Have you ever disagreed with something written about your industry in a newspaper or magazine? Have you ever read anything that was just plain wrong? Instead of just tossing the offending reading material across the room, write a letter to the editor.
Letters to the editor not only provide you with a forum where you may share your perspective on an issue, you also can use a letter to bring attention to yourself and your business. Although most publications are resistant to writers using the letters section for self-promotion, your professional credentials may be published if they lend credibility to the point of view you express in your letter. If nothing else, you may get your company name mentioned.
When I had a letter published in Inc. Magazine I was identified with my business name, IdeaLady.com. Although I did not notice a flood of traffic to my Web site as a result, you never know who may happen to read my letter, visit the Web site, and become a customer.
Although I’ve only written about a dozen letters to editors in my life, I’ve had most of them published in publications ranging from the Houston Chronicle (three times), to Forbes magazine to the Wall Street Journal (twice) and others. You can increase the chance that your letter will be selected by following a few simple guidelines
Take a position. You can be for something or against it, but pick one. Do not try to lay out both sides. State your position and why.
If you are responding to an article they published, mention the article and date.
Do not cover multiple issues. Stay focused.
Do not use profanity or engage in name calling. Be professional and polite.
Use proper spelling, grammar and punctuation, even in e-mail.
Get your letter in while the issue is still hot. Most publications accept letters via e-mail. Look for an e-mail address on the letters page, or at their Web site.
Keep it short. Some letters must be long, but most can be kept short. That makes it easier for the editor to use your letter, and increases your chance of getting some of the limited letters space. To tighten your writing, take out unnecessary words such as very, so, really, and other vague qualifiers. Even if you keep your letter short, understand that the editor my still make cuts.
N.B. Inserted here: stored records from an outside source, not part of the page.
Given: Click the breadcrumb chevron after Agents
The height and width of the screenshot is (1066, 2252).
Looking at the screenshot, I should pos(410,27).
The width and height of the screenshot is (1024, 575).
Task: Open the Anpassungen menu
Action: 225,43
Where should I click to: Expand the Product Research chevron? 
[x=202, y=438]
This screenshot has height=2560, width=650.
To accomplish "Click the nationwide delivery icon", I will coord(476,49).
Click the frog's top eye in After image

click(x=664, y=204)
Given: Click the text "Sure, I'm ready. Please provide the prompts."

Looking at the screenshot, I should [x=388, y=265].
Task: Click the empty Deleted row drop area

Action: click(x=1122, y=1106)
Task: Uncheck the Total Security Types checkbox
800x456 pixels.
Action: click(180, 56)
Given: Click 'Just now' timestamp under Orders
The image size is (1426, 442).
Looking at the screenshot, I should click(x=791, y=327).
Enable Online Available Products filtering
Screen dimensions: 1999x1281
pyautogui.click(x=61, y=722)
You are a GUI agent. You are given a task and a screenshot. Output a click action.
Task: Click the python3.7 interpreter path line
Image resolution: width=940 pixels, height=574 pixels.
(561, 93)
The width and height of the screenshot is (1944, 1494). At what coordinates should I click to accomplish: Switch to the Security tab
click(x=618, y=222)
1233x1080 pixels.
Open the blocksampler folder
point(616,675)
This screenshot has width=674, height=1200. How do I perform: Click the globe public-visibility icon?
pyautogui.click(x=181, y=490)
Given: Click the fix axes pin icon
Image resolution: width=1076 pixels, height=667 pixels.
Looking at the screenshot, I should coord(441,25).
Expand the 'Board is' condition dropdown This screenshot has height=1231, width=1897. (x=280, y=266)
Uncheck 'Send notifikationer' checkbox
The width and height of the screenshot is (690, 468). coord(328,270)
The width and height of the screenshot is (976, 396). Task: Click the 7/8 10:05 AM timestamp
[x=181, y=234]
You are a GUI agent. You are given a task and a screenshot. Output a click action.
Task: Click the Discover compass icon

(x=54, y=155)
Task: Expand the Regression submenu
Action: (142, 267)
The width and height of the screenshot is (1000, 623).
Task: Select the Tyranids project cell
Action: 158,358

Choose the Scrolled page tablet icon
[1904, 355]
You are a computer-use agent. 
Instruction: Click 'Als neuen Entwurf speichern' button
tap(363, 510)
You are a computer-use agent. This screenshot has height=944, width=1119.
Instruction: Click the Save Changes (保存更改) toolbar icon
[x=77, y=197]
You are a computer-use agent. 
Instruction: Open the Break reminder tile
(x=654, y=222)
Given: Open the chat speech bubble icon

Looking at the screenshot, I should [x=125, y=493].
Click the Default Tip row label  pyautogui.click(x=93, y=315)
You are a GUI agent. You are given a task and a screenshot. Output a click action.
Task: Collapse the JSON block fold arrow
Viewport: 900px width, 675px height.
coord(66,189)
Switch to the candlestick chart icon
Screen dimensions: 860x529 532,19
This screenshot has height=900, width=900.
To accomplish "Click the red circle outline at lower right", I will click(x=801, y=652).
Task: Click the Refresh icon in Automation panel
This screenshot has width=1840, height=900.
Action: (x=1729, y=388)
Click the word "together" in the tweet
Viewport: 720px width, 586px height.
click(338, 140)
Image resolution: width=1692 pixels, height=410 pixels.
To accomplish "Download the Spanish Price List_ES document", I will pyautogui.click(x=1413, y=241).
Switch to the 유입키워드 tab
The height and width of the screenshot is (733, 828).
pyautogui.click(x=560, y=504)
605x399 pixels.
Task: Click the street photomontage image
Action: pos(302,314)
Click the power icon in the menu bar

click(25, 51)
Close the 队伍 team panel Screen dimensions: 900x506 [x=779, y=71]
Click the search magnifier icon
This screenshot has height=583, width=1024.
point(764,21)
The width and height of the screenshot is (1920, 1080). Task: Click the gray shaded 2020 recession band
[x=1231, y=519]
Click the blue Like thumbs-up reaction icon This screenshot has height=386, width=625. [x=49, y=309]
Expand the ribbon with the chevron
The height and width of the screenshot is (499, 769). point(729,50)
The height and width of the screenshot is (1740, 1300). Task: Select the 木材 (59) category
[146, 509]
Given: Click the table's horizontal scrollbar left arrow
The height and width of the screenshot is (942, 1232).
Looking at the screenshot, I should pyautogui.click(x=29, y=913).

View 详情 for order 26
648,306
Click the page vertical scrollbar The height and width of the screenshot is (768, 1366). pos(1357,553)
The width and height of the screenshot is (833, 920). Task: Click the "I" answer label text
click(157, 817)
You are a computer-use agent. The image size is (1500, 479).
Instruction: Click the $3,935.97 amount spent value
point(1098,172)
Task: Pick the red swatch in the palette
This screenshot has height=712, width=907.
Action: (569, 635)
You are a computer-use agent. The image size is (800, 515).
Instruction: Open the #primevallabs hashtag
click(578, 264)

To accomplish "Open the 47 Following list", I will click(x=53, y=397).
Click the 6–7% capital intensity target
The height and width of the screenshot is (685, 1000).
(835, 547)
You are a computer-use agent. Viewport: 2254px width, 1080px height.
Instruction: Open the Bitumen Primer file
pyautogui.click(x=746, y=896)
Some comments are too long to fit the letters to the editor format. If you have a long commentary, consider submitting an “op-ed” or essay. Not only do you get more space to explain your point of view, you will generally get a byline with a brief explanation of your credentials. And, you may even get paid.
If the publication has guidelines on its Web site, follow them. They may specify that you must include full contact information with your letter, or specify a maximum length.
Watch for opportunities to comment on issues related to your industry or expertise, then fire off a great letter.